Entries for locating text and elements

============

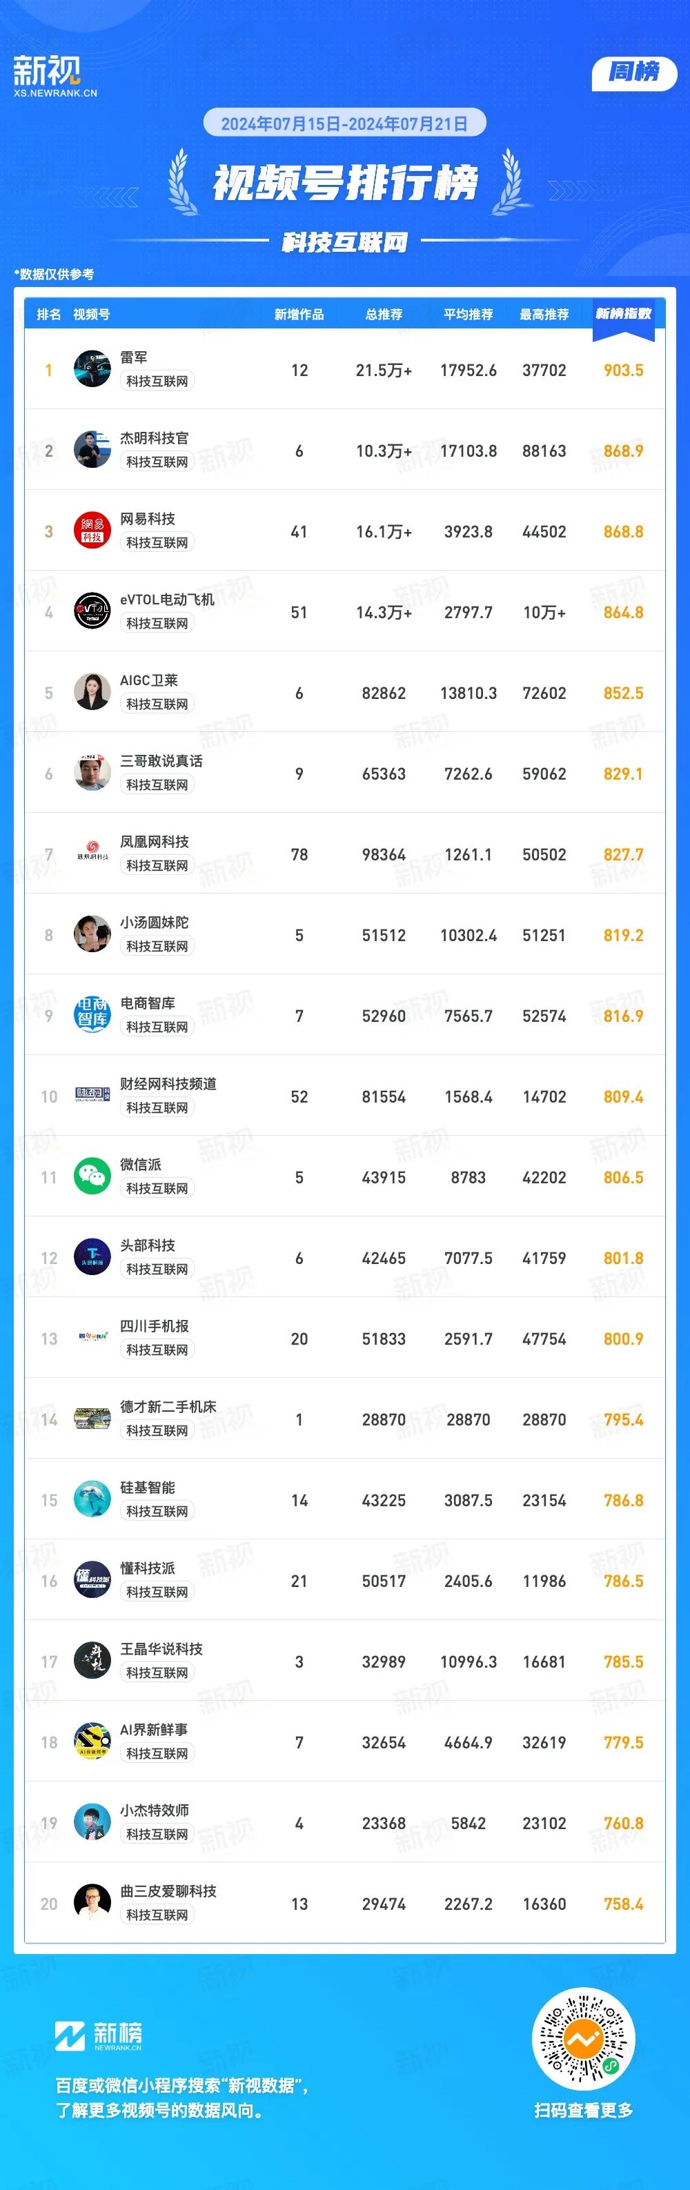Open the 凤凰网科技 account name
Viewport: 690px width, 2190px height.
tap(155, 842)
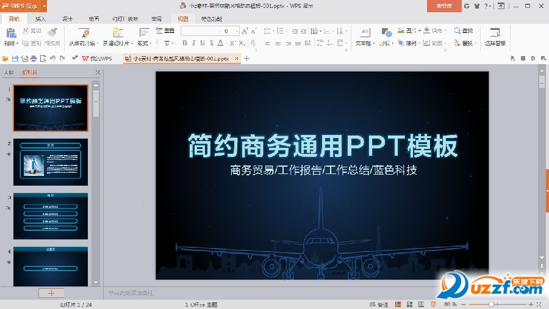Open the Design (设计) ribbon tab
The width and height of the screenshot is (549, 309).
coord(67,18)
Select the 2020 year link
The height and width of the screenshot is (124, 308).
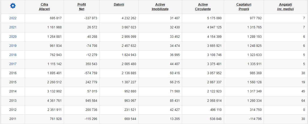[x=13, y=36]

============

Copy every line of the items above word for word, leaving the pictures out of your answer.

* **THE OUTPUT**
Open the 凤凰网科技 account name
Viewport: 690px width, 2190px height.
tap(155, 842)
Open the Design (设计) ribbon tab
The width and height of the screenshot is (549, 309).
coord(67,18)
Select the 2020 year link
The height and width of the screenshot is (124, 308).
[x=13, y=36]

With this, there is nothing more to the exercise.